* Instructions for the task: Find every line in the data below that contains the word "Click", matching case exactly, and copy each of those lines.

Text and element pointing records
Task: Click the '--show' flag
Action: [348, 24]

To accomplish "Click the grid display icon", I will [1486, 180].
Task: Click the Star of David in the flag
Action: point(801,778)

* Expected answer:
Task: Click the '--show' flag
To accomplish "Click the grid display icon", I will [1486, 180].
Task: Click the Star of David in the flag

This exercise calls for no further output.